Esperas con nombre. No espero “en general”. Espero por alguien o para algo. Le pongo nombre y fecha al bien que aguardo. Descubrí que esta concreción protege del desgaste y orienta la conducta (7).

Ayunos de inmediatez. Un día a la semana, ningún envío exprés, ningún “comprar ahora”. Reeduco la dopamina del deseo: que la vida no sea sólo refrescar pantallas, sino habitar intervalos.

Promesas humildes. Las grandes promesas se rompen fácil; las pequeñas, cumplidas a tiempo, te vuelven confiable. Y la confiabilidad —aprendí— es ética del tiempo.

Nada de esto es obligatorio ni santo por sí mismo. Pero, juntos, estos hábitos afilan el oído para el kairós: aprendo a escuchar cuándo algo pide espera y cuándo pide paso. A veces —las mejores— ese oído me salva de mí.


Coda: si Dios fuera tiempo…

Si Dios fuera tiempo, cada segundo sería semilla y cicatriz, parto y sutura. La cocina sería un santuario cuando esperas sin humillar; el pasillo del hospital, un claustro cuando acompañas sin reloj; el calendario, un salterio de horas que no se compran ni se devuelven.

Si Dios fuera tiempo, no habría que demostrarlo, habría que guardarlo y devolverlo: cumplir una promesa a su hora, abrir mañana a quien ya no lo ve, reparar la deuda de ayer, proteger lo que nace. El milagro no sería romper el reloj, sino aprender la música del kairós: entrar cuando toca, callar cuando salva, permanecer cuando duele.

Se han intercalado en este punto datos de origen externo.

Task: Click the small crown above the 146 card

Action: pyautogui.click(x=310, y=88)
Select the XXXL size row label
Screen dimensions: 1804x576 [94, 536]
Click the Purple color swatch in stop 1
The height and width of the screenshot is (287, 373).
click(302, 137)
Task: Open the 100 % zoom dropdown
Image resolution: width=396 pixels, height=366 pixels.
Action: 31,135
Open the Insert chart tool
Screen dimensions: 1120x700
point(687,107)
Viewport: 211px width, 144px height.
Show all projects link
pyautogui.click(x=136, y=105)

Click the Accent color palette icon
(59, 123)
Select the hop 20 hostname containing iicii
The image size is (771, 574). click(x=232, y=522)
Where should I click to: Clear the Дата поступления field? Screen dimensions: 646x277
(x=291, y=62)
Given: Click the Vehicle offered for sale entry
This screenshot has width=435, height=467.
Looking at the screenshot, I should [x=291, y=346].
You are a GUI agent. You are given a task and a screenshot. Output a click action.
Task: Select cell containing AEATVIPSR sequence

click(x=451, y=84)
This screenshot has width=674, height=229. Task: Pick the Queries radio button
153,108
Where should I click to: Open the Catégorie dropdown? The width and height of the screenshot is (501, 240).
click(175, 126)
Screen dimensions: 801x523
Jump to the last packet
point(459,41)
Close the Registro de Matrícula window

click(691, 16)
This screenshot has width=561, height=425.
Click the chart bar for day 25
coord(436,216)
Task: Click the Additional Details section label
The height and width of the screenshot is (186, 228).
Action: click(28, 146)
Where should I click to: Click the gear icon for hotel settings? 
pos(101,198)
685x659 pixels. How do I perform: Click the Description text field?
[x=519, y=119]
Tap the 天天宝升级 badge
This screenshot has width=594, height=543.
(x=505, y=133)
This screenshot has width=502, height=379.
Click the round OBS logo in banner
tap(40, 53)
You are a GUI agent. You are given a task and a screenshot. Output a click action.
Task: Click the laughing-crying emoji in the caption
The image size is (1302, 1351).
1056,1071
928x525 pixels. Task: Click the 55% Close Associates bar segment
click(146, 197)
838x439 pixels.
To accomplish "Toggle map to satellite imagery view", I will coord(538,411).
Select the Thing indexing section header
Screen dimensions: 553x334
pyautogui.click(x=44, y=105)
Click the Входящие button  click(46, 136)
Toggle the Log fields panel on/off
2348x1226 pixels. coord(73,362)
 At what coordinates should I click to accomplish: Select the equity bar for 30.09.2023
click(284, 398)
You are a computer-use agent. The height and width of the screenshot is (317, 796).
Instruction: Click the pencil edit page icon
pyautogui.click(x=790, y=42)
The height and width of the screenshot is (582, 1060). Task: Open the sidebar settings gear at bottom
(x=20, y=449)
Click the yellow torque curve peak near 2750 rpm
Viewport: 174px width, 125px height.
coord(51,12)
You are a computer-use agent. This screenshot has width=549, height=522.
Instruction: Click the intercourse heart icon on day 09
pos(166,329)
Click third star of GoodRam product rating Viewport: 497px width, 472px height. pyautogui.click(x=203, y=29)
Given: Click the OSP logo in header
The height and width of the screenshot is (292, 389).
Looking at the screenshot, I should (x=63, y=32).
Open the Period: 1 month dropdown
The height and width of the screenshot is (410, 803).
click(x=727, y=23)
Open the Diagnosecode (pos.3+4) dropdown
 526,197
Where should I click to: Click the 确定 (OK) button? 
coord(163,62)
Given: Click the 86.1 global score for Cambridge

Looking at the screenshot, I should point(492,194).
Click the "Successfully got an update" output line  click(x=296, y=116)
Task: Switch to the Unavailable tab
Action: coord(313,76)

Si Dios fuera tiempo, la eternidad no estaría “después” de las horas, sino dentro de una hora vivida con verdad: el minuto en que perdonas, el minuto en que pides perdón, el minuto en que sostienes una mano que tiembla. Lo sagrado no caería del cielo: se haría espacio en nuestra manera de medir, de esperar, de recordar.

Cuando repaso mis escenas en Honduras, Nicaragua, El Salvador y Guatemala, escucho la misma campana: Dios no interrumpe el tiempo; lo sostiene para que el amor quepa dentro. Y entonces sólo me queda esta pregunta —la más honda que sé formular al cerrar estas líneas y abrir el día—:

Si cada minuto fuera un nombre de Dios —es decir, si cada minuto fuera sagrado—, ¿a quién le vas a dedicar el próximo?


Referencias

  1. Agustín de Hipona. Confesiones. Libro XI. Madrid: Biblioteca de Autores Cristianos; ed. clásica en español.
  2. McTaggart JME. The Unreality of Time. Mind. 1908;17(68):457–474.
  3. Callender C. Thermodynamic Asymmetry in Time. En: Zalta EN, editor. The Stanford Encyclopedia of Philosophy. Stanford University; edición actualizada.
  4. Buonomano DV. Your Brain Is a Time Machine: The Neuroscience and Physics of Time. New York: W. W. Norton; 2017.
  5. Buonomano DV, Maass W. State-dependent computations: spatiotemporal processing in cortical networks. Nat Rev Neurosci. 2009;10(2):113–126.
  6. Frankl VE. El hombre en busca de sentido. Barcelona: Herder; 2015.
  7. Zimbardo PG, Boyd JN. The Time Paradox: The New Psychology of Time That Will Change Your Life. New York: Free Press; 2008.
  8. Rasmussen J. How Reason Can Lead to God. Downers Grove (IL): IVP Academic; 2019.
  9. Plantinga A. The Nature of Necessity. Oxford: Clarendon Press; 1974.